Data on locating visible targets

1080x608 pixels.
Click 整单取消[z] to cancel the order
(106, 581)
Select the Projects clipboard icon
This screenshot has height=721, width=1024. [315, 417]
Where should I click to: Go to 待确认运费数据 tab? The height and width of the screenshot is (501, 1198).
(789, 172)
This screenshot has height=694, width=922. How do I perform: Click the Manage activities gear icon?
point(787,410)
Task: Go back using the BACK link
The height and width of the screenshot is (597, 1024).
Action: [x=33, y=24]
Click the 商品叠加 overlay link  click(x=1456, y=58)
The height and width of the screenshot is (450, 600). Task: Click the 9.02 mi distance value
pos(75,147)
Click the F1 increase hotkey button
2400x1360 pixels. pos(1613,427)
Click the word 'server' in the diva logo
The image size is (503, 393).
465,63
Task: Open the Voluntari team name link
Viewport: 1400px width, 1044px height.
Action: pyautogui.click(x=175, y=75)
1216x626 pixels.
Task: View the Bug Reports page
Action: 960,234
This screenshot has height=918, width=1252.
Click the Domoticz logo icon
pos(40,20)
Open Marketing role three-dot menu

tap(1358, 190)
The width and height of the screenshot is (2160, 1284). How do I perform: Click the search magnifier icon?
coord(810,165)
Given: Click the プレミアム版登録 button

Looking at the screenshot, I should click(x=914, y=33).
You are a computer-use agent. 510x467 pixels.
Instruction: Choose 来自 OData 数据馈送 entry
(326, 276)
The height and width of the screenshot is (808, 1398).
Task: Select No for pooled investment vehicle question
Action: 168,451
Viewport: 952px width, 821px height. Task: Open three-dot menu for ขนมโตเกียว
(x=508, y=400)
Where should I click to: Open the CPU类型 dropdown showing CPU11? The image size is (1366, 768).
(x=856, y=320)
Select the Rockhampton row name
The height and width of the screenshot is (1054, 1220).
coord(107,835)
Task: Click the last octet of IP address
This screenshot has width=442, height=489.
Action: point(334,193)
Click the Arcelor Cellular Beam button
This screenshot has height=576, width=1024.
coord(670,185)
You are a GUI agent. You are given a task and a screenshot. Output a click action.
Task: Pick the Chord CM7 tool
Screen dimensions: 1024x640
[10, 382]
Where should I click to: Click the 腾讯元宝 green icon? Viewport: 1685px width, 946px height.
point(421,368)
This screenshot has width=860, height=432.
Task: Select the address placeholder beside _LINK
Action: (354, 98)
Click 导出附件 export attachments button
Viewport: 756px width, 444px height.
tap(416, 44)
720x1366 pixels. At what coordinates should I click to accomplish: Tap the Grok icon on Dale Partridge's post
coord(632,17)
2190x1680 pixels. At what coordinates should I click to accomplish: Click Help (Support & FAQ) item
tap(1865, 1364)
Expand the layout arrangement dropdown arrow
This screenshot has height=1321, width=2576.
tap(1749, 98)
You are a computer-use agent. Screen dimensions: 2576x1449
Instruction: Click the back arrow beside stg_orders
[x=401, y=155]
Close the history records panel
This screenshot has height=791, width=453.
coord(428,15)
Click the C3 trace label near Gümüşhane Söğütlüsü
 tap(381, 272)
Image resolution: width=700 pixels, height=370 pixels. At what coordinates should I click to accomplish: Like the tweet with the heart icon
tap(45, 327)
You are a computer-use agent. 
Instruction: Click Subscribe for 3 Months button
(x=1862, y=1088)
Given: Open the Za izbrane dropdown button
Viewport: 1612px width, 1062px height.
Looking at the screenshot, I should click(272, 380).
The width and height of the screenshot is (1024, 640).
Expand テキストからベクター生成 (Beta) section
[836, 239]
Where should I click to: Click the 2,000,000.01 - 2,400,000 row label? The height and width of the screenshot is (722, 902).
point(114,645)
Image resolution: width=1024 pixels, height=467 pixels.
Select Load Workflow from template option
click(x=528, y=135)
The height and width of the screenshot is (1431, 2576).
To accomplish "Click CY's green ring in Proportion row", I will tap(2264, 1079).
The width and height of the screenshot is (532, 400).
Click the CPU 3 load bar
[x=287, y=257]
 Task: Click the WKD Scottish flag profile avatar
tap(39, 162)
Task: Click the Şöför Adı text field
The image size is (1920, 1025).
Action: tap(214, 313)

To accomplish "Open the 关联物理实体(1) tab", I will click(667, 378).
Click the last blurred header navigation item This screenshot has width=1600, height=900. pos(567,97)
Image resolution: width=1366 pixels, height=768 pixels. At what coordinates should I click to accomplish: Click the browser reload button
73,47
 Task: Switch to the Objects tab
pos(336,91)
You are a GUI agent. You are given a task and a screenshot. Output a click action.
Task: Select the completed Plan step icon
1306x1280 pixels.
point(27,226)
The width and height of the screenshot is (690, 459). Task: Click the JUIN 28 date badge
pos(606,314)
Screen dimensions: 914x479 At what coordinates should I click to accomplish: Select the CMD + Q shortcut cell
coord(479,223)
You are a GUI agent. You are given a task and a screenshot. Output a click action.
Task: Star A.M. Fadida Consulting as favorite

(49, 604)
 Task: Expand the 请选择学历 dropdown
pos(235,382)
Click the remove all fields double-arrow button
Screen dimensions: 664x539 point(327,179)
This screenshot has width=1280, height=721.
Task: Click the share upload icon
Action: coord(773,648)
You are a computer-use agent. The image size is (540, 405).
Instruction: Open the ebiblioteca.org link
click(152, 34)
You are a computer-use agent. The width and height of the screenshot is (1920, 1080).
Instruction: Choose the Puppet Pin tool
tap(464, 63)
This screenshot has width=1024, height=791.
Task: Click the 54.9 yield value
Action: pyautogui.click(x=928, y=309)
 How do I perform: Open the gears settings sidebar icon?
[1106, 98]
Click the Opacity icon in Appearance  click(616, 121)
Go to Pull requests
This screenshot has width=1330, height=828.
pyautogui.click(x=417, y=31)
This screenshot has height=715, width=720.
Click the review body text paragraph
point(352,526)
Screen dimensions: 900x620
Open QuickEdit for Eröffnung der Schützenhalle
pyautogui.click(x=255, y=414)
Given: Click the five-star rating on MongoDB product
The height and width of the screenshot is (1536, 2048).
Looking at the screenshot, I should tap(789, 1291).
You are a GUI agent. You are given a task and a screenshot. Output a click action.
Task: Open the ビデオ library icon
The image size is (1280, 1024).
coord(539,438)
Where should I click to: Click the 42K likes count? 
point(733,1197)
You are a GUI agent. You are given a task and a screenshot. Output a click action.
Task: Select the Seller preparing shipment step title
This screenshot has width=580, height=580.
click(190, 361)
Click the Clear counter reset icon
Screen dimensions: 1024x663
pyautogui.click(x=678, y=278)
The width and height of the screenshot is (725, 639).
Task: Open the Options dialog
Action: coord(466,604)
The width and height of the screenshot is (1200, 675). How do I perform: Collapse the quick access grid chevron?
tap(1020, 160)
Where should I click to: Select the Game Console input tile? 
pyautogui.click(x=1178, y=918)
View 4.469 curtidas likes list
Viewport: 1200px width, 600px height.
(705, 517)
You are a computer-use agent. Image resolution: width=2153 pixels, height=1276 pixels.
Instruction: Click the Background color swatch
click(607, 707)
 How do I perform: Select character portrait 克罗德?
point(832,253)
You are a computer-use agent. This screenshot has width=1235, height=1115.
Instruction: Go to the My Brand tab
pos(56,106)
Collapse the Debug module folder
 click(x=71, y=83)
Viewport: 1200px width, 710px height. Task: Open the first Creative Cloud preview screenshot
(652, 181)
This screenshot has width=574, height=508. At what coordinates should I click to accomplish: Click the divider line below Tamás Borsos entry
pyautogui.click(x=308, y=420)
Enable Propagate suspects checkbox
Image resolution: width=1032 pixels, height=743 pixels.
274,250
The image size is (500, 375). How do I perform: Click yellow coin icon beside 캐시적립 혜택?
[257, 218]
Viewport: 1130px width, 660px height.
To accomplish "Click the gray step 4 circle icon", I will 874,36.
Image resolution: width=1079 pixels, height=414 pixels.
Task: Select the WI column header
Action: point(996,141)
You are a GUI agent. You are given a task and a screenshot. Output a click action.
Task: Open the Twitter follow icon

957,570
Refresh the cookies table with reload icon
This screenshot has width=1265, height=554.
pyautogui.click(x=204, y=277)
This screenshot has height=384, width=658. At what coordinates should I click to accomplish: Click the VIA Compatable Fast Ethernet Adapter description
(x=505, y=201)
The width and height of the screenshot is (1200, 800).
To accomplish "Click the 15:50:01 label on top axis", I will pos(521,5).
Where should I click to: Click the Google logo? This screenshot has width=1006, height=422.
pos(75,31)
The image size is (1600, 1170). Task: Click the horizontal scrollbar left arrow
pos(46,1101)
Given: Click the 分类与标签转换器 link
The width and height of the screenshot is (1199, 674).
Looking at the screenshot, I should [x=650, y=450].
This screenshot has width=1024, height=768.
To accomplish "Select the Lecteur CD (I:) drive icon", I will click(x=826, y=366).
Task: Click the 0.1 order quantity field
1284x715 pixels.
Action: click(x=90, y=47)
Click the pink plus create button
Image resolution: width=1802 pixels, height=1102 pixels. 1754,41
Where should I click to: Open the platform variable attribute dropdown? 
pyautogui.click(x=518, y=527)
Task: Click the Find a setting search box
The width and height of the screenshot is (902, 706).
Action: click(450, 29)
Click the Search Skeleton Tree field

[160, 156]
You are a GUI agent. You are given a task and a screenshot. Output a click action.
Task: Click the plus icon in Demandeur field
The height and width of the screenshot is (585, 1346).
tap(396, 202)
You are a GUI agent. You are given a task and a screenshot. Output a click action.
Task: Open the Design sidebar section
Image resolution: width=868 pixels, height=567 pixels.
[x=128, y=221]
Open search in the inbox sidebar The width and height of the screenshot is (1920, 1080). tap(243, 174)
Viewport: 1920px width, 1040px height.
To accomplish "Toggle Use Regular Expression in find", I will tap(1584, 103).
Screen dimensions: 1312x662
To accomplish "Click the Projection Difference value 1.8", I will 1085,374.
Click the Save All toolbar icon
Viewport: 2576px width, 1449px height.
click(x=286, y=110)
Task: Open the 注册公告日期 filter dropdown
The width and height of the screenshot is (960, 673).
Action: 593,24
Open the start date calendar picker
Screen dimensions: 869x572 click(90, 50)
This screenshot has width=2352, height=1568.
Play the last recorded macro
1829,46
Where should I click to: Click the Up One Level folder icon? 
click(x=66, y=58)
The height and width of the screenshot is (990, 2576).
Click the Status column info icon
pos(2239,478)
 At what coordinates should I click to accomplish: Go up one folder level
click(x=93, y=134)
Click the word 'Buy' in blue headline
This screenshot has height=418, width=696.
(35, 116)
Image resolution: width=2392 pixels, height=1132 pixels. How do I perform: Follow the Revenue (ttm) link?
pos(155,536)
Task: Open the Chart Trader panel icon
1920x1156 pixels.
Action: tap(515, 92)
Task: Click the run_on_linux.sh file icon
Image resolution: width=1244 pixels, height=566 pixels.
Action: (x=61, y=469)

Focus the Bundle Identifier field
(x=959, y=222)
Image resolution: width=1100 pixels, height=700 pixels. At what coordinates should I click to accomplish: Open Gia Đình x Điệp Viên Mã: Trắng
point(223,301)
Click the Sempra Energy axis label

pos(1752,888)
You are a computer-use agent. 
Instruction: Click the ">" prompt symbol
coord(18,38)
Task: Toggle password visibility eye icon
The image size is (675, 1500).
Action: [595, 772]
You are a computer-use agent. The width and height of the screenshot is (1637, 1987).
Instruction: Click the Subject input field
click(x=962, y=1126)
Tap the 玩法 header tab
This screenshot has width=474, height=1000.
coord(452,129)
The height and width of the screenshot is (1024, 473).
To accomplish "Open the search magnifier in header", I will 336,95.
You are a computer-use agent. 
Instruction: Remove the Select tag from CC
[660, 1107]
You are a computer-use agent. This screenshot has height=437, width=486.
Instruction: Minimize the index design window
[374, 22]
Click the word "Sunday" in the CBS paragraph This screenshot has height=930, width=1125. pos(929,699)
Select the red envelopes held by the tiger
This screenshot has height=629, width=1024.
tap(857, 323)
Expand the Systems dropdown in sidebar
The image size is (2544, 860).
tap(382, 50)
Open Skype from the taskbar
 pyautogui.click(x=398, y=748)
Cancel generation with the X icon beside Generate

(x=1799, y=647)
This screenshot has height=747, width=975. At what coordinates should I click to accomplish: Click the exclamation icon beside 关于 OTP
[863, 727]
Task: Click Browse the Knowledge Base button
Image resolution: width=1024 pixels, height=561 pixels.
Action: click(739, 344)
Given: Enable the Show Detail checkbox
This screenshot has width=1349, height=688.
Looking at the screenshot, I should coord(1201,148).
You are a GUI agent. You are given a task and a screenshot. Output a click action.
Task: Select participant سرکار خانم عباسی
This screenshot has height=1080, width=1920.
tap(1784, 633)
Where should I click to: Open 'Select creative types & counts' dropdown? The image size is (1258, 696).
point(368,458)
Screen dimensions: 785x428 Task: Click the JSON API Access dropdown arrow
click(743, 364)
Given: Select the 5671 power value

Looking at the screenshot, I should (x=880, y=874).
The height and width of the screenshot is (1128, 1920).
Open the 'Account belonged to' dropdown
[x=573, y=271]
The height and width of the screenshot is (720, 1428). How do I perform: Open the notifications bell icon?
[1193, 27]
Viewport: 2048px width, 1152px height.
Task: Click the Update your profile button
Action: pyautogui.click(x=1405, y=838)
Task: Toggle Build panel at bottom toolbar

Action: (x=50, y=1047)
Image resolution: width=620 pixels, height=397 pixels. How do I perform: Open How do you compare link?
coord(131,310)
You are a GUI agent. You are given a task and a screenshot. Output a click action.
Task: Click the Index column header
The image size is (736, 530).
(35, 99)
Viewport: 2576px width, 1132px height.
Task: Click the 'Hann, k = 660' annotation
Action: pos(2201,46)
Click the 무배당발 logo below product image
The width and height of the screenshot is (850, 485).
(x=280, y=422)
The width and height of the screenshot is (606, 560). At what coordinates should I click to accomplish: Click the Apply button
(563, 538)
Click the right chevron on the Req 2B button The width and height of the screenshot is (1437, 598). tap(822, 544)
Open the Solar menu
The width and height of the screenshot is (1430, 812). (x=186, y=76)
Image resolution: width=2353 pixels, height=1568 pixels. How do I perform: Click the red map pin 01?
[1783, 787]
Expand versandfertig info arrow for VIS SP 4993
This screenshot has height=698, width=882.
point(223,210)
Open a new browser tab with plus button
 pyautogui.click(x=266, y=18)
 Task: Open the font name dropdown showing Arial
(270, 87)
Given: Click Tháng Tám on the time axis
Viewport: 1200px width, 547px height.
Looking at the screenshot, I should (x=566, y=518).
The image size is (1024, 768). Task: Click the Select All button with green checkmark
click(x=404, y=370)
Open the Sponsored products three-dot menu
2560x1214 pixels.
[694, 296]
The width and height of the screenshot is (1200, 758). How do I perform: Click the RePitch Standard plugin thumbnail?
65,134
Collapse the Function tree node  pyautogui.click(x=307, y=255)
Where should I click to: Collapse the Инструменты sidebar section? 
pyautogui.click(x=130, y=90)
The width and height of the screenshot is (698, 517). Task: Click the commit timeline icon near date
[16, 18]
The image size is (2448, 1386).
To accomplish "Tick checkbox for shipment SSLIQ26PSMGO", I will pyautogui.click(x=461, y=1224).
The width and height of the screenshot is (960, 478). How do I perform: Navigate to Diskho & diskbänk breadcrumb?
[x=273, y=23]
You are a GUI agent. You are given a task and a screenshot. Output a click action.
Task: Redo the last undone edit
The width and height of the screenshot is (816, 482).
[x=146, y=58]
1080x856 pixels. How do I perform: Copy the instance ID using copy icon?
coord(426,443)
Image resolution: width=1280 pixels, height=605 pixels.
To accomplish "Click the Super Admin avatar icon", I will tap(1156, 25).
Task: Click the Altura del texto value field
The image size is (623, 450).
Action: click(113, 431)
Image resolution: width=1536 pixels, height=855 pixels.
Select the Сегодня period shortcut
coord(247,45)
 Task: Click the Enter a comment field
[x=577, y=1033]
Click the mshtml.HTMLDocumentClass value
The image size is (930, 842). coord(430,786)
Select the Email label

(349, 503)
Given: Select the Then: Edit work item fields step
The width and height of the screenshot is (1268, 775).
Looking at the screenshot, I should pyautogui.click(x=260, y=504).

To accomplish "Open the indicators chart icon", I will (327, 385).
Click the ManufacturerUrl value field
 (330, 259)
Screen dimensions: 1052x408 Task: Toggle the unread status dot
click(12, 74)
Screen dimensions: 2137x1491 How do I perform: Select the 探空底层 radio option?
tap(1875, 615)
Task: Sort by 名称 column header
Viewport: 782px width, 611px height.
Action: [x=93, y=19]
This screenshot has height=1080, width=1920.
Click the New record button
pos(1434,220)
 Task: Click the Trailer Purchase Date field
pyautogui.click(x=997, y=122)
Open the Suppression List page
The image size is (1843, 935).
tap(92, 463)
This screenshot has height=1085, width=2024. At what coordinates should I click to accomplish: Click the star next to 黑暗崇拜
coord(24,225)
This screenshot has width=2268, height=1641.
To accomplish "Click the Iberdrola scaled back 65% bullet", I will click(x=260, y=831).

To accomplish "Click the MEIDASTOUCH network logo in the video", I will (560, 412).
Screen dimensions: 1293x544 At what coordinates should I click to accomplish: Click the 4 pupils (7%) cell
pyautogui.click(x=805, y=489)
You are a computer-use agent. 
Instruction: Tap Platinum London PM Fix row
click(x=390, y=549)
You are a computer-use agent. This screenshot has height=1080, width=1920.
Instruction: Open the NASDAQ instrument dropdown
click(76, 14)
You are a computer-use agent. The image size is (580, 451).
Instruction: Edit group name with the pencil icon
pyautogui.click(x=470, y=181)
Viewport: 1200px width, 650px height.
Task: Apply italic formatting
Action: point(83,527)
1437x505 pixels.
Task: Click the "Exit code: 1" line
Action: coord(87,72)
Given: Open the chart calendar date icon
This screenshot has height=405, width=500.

Work to complete
Reproduce the rows word for word, starting at the line containing "Screen dimensions: 2137x1491" and ending at the line containing "click(x=390, y=549)", both included.

Output for this task
Screen dimensions: 2137x1491 How do I perform: Select the 探空底层 radio option?
tap(1875, 615)
Task: Sort by 名称 column header
Viewport: 782px width, 611px height.
Action: [x=93, y=19]
This screenshot has height=1080, width=1920.
Click the New record button
pos(1434,220)
 Task: Click the Trailer Purchase Date field
pyautogui.click(x=997, y=122)
Open the Suppression List page
The image size is (1843, 935).
tap(92, 463)
This screenshot has height=1085, width=2024. At what coordinates should I click to accomplish: Click the star next to 黑暗崇拜
coord(24,225)
This screenshot has width=2268, height=1641.
To accomplish "Click the Iberdrola scaled back 65% bullet", I will click(x=260, y=831).

To accomplish "Click the MEIDASTOUCH network logo in the video", I will (560, 412).
Screen dimensions: 1293x544 At what coordinates should I click to accomplish: Click the 4 pupils (7%) cell
pyautogui.click(x=805, y=489)
You are a computer-use agent. 
Instruction: Tap Platinum London PM Fix row
click(x=390, y=549)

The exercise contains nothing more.